Рассказы — страница 16 из 17

— Я и сам знаю, — соглашался я.

Потом через неделю-другую опять приходила повестка и всё начиналось сначала. В девятый или десятый вызов я взял в руки один из валявшихся на столе стетоскопов и вдруг оказался не в ряду призывников, а в ряду врачей.

— Добрый день, доктор! — кивнул мне один из них.

— Добрый день! — вежливо отозвался я.

Конечно, это произошло до того, как я разделся: вряд ли меня приняли бы за доктора в голом виде. Меня направили, а, точнее, меня вынесло общим потоком в кабинет, где проверяли грудную клетку и легкие, и я избавил пожилого врача Риджуэя от половины работы, осматривая каждого второго призывника.

— Вы мне очень помогли, коллега, — признательно сказал он.

Большинство обследуемых я находил годными к службе, но иногда освобождал одного-другого, просто чтобы не казаться странным. Сперва я велел каждому задерживать дыхание и произносить: "ми-ми-ми-ми-ми", пока не заметил, что доктор Риджуэй с интересом на меня поглядывает. Сам он просил их сказать: "ух", а иногда ни о чем не просил. Однажды я наткнулся на парня, который, как обнаружилось позднее, проглотил часы, чтобы врачи подумали, будто у него внутри что-то не в порядке (очень распространенная хитрость: глотали гвозди, шпильки для волос, пили чернила и что хотите, лишь бы увильнуть). Я понятия не имел, какие звуки можно услышать в стетоскоп, и поэтому тиканье часов меня сперва не удивило, но я всё же решил обратиться к доктору Риджуэю за консультацией, потому что никто из призывников больше не тикал.

— У него что-то тикает внутри, — сказал я доктору.

Он посмотрел на меня с удивлением и нечего не ответил, а потом выстукал его, приложил ухо к груди и, наконец, воспользовался стетоскопом.

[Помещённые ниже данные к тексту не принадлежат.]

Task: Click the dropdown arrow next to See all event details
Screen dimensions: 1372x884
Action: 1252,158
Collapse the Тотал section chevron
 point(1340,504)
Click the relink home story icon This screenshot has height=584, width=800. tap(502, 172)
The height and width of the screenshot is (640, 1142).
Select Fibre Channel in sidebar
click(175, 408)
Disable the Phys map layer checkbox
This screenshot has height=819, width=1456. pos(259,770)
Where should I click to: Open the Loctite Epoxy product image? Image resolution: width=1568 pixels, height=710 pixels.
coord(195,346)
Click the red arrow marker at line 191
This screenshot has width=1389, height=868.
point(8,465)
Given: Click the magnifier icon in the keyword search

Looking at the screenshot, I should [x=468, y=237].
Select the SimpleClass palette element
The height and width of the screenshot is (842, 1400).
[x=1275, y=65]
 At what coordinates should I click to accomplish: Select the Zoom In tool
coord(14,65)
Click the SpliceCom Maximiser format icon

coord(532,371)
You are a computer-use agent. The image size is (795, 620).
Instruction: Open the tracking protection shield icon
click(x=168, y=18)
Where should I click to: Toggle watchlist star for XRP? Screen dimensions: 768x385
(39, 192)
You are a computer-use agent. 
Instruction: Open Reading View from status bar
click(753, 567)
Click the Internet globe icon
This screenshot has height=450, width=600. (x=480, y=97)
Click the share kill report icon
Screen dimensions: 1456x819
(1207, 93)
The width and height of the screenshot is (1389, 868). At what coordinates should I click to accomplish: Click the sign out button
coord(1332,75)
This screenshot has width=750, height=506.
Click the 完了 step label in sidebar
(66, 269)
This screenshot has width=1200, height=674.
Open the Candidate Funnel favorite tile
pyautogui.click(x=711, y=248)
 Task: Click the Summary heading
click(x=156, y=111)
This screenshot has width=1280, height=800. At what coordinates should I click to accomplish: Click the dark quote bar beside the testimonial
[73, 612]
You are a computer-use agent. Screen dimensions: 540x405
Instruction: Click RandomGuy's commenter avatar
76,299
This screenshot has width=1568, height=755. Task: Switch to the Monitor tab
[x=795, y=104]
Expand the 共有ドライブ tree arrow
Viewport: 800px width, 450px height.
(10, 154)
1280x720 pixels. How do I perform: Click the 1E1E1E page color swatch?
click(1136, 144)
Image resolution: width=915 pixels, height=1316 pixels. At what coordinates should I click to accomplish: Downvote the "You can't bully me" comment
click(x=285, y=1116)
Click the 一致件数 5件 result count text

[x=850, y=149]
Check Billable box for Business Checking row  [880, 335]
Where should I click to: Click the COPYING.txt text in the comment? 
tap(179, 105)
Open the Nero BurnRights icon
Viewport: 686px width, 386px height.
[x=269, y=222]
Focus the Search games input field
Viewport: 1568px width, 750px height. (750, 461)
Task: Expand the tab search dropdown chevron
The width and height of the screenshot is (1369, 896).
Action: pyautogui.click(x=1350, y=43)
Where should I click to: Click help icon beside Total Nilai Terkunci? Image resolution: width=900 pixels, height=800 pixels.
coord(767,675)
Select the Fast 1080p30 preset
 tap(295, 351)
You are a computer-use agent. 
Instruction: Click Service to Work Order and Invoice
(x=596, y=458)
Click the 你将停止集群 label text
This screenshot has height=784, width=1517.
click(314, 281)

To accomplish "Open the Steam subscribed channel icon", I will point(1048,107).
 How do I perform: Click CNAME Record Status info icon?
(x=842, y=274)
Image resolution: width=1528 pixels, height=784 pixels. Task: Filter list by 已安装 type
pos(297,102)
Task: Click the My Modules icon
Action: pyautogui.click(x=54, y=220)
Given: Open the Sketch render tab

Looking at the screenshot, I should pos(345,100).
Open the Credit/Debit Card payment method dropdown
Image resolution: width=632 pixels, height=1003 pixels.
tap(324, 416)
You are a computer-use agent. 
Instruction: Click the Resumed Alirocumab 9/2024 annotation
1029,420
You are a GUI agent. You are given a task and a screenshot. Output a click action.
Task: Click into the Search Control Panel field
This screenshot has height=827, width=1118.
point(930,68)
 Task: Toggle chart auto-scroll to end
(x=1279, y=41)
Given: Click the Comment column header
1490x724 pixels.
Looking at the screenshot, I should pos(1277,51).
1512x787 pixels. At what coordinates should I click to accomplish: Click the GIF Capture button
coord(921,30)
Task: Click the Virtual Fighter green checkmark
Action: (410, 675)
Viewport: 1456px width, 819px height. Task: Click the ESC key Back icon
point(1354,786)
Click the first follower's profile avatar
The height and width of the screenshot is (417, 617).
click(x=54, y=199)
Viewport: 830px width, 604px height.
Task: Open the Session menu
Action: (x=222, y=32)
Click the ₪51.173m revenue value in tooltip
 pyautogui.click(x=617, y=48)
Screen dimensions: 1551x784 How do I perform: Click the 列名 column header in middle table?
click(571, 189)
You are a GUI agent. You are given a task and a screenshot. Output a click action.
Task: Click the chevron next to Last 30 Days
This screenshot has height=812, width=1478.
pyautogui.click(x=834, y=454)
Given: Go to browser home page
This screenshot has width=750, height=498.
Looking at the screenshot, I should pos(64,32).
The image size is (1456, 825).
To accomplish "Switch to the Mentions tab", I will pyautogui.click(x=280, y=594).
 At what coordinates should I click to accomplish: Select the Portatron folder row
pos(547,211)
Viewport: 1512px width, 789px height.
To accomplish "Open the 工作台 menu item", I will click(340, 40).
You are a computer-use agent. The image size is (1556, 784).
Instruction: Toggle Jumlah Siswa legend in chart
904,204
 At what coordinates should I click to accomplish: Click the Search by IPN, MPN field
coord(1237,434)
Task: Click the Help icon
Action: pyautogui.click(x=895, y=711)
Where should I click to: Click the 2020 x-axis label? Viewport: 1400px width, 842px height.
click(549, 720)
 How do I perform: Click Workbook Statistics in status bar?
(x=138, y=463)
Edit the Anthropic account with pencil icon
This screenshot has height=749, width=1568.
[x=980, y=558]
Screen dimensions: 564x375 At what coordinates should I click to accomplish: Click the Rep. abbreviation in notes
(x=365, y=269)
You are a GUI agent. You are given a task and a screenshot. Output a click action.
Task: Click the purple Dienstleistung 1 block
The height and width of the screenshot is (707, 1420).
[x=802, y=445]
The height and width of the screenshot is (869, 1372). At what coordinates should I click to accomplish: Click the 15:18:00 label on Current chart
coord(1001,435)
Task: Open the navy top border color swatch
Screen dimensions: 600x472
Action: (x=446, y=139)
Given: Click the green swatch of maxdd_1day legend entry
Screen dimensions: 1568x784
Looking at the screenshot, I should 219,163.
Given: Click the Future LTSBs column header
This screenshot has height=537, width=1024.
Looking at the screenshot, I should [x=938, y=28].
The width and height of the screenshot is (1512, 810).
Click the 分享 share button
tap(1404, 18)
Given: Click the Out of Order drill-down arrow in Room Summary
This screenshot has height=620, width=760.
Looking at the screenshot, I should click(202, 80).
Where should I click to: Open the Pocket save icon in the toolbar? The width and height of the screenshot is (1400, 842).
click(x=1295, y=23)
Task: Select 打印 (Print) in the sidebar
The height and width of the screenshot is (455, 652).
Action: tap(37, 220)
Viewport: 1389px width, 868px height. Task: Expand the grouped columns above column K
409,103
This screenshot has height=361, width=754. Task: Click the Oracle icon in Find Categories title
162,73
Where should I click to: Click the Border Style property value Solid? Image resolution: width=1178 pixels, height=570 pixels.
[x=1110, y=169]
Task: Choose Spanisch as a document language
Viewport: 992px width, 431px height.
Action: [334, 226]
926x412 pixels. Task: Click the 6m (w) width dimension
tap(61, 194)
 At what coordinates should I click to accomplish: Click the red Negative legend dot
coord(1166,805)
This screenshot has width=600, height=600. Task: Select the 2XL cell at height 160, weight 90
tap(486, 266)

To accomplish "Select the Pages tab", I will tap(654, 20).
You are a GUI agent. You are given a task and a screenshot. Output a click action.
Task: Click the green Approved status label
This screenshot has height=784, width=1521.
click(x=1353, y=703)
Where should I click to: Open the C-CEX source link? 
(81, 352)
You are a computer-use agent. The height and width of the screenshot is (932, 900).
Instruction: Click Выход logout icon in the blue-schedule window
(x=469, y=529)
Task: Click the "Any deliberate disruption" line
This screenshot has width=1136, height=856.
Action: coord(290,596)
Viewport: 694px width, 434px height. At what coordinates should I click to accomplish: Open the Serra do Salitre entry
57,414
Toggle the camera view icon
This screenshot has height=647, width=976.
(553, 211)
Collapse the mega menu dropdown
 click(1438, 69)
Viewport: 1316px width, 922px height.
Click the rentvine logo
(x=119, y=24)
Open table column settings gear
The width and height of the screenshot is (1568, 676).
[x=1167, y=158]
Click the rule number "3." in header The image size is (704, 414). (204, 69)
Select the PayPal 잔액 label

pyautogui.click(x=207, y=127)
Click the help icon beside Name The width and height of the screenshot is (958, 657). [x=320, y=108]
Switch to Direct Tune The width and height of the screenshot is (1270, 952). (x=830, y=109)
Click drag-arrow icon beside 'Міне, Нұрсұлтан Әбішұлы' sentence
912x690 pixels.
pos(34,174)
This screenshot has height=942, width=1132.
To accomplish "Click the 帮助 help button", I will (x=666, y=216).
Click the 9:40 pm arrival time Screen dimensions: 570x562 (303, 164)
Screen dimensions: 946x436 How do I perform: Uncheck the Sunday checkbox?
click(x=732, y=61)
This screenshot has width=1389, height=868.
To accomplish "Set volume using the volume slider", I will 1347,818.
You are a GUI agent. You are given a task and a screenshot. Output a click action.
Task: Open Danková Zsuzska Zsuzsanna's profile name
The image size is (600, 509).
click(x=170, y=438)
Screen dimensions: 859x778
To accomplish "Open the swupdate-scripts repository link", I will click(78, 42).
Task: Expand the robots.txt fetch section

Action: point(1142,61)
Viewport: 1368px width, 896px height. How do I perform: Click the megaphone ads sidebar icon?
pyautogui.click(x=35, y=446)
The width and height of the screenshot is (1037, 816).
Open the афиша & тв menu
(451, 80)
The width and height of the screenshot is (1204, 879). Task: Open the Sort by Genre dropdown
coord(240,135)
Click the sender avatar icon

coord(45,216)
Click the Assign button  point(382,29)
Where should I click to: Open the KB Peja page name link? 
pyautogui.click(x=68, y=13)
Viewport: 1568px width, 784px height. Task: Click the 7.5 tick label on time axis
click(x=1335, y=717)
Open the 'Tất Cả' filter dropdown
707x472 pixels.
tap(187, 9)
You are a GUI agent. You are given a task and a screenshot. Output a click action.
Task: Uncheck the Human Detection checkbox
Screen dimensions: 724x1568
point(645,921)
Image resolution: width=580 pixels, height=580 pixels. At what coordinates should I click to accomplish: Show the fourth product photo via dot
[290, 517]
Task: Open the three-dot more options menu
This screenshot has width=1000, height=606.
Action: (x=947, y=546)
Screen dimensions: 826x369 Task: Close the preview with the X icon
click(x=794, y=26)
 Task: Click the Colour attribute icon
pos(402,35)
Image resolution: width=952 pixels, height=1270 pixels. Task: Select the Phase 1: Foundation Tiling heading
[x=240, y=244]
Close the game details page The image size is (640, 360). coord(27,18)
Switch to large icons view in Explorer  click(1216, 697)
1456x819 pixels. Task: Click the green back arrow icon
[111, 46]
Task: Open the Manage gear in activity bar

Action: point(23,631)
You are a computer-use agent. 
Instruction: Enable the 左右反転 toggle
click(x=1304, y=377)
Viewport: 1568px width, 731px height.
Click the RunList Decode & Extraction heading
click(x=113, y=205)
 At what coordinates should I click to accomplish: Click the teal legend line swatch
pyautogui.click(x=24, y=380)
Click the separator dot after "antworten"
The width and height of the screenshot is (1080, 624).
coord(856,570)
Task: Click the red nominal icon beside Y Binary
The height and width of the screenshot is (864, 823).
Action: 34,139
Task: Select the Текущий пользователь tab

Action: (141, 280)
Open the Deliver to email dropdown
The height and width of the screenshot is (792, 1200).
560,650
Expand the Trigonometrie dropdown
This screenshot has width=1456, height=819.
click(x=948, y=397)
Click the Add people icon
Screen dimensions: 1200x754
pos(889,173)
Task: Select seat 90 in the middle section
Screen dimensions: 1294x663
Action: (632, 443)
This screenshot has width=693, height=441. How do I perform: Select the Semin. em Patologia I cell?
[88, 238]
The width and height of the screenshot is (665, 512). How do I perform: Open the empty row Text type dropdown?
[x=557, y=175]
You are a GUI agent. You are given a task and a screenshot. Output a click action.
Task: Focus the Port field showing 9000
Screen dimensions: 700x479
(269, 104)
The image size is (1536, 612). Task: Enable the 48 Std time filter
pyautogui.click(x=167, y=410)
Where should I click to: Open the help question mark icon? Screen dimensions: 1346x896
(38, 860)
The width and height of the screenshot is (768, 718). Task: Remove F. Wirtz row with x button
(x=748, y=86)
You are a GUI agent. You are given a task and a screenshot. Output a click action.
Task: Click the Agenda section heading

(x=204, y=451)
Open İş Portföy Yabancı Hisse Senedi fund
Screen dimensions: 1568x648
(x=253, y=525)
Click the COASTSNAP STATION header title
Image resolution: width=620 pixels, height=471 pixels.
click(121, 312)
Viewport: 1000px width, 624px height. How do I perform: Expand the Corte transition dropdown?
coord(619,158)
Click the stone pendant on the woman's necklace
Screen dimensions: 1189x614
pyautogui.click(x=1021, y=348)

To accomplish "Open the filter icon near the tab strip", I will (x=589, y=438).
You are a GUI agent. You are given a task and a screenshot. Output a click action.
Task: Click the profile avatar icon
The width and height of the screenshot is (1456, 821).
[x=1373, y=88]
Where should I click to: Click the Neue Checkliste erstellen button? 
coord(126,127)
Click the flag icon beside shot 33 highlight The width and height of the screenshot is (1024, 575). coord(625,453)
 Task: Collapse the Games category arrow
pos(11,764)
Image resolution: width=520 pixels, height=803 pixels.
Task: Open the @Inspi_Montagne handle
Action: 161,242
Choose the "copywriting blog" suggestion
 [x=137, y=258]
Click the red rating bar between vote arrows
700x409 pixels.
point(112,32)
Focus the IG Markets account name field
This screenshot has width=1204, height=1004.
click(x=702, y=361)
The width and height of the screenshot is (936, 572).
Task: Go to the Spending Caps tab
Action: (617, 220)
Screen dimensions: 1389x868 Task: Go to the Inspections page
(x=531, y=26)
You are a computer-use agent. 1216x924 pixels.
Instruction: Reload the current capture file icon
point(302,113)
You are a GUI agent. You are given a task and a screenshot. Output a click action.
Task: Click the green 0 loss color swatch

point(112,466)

— Здоров, как доллар! — заключил он.

— Послушайте ниже, — попросил я его.

Парень показал на свой живот, а Риджуэй свысока смерил его презрительным взглядом:

— С этим обращайся к брюшному, — сказал он и отошел.

Через несколько минут к этому парню подошел доктор Блайт Бэлломи и послушал. Он не сморгнул глазом и не изменил мрачного выражения лица:

— Вы, молодой человек, проглотили часы, — сухо сказал он.

Призывник покраснел.

— Нарочно? — спросил он доктора неуверенно и смущенно.

— Этого я не знаю, — ответил тот и пошел осматривать других.

Я проработал в призывной комиссии почти четыре месяца, пока мне не перестали приходить повестки. Я не мог уехать из города, а поскольку продолжал в нем жить и безотказно являлся на освидетельствования, хотя осмотрами занимался я сам, то считал, что обвинять меня в уклонении от призыва оснований нет. Днем я был зазывалой в парке с аттракционами. Управляющим там был долговязый диковатый малый по имени Байрон Лэндис. Несколько лет назад он из озорства взорвал динамитом комнату отдыха в ратуше. Ему нравилось вылить ведро воды на спящего, а однажды его чуть не арестовали за прыжок с самодельным парашютом с крыши страховой компании.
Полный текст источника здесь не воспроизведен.